Records for this task:
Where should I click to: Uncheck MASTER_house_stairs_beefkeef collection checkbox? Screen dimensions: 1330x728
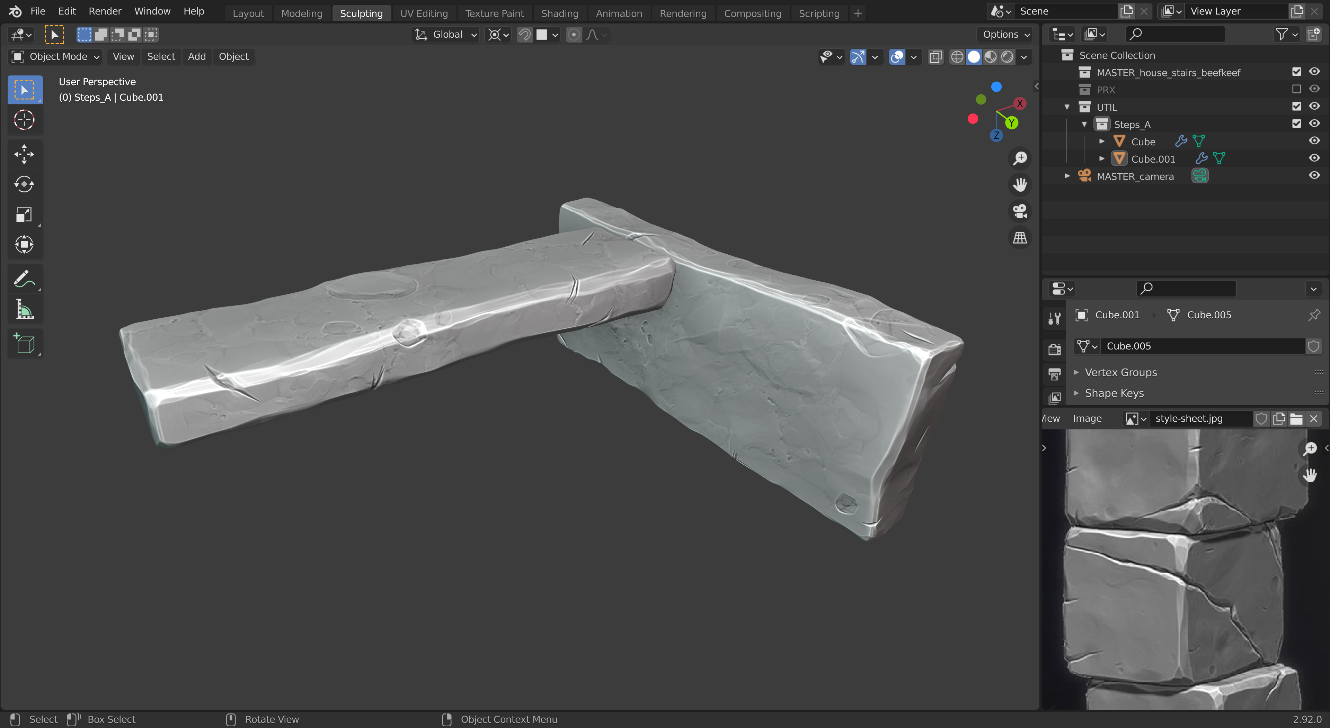pyautogui.click(x=1296, y=72)
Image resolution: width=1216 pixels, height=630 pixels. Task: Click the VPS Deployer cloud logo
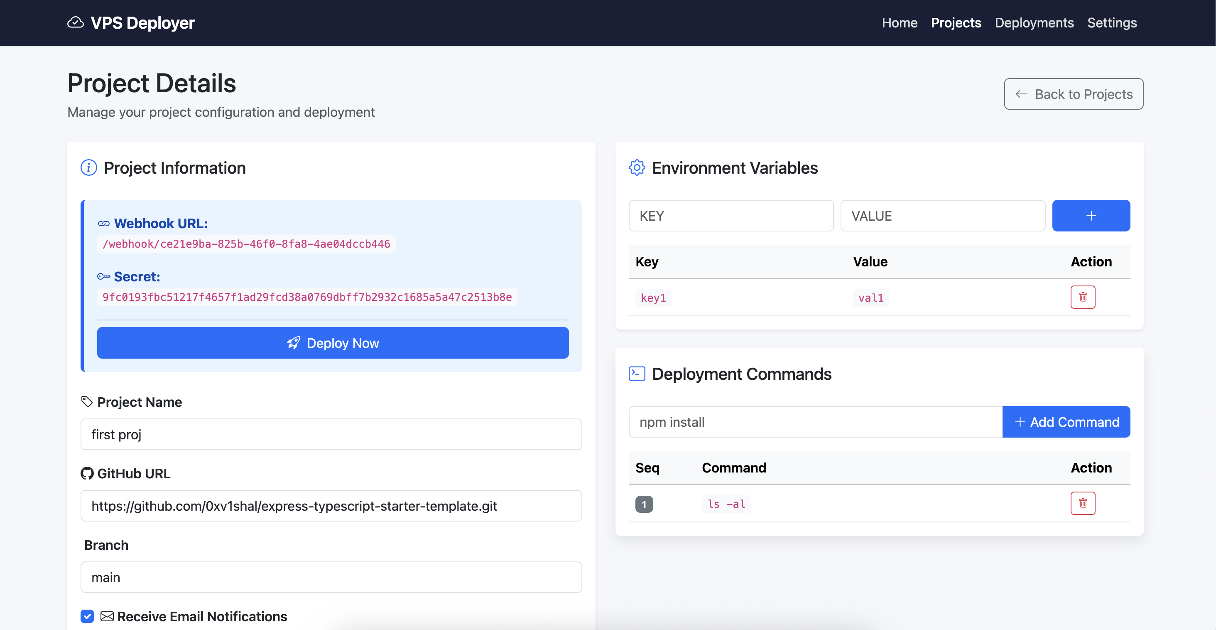[76, 22]
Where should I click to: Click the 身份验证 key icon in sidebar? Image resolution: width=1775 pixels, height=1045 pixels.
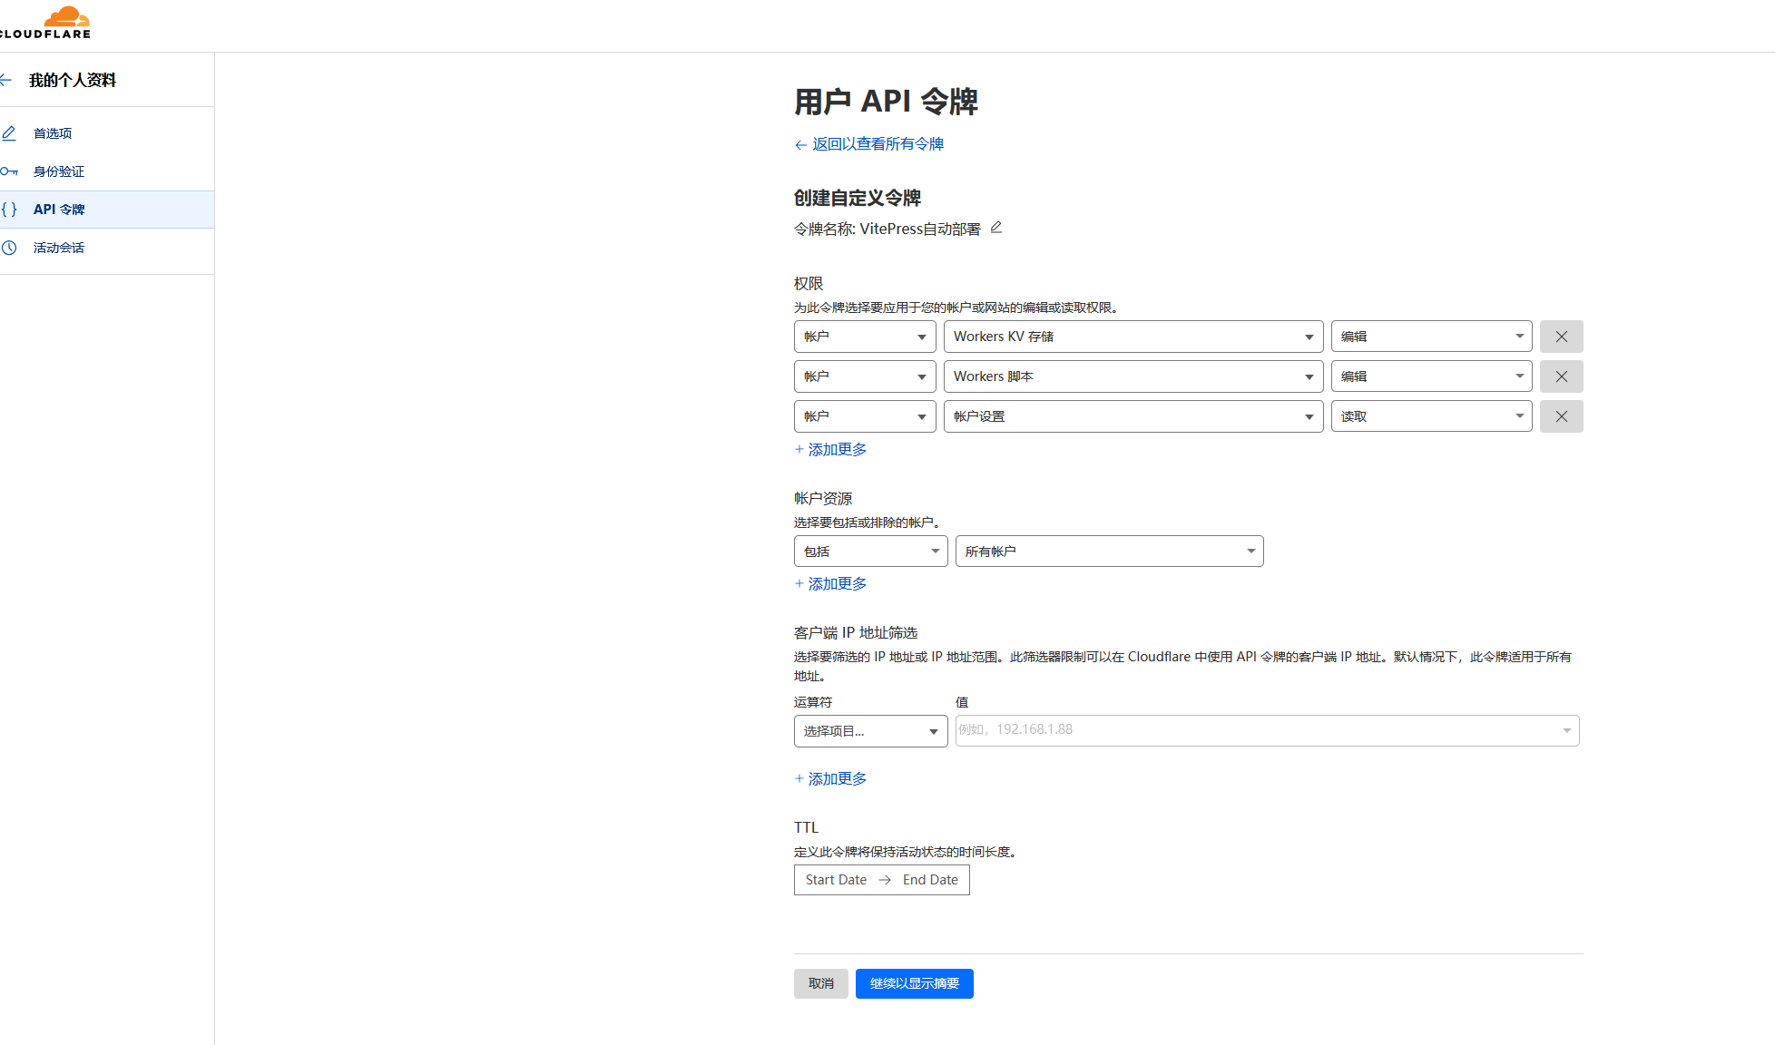point(9,171)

Task to complete: Only the lines from the line with "Image resolution: width=1216" through the end of the records belong in your copy. Repeat them exactly, without pictures.

Result of the task:
Image resolution: width=1216 pixels, height=630 pixels. Task: Click the VPS Deployer cloud logo
[76, 22]
Where should I click to: Click the 身份验证 key icon in sidebar? Image resolution: width=1775 pixels, height=1045 pixels.
point(9,171)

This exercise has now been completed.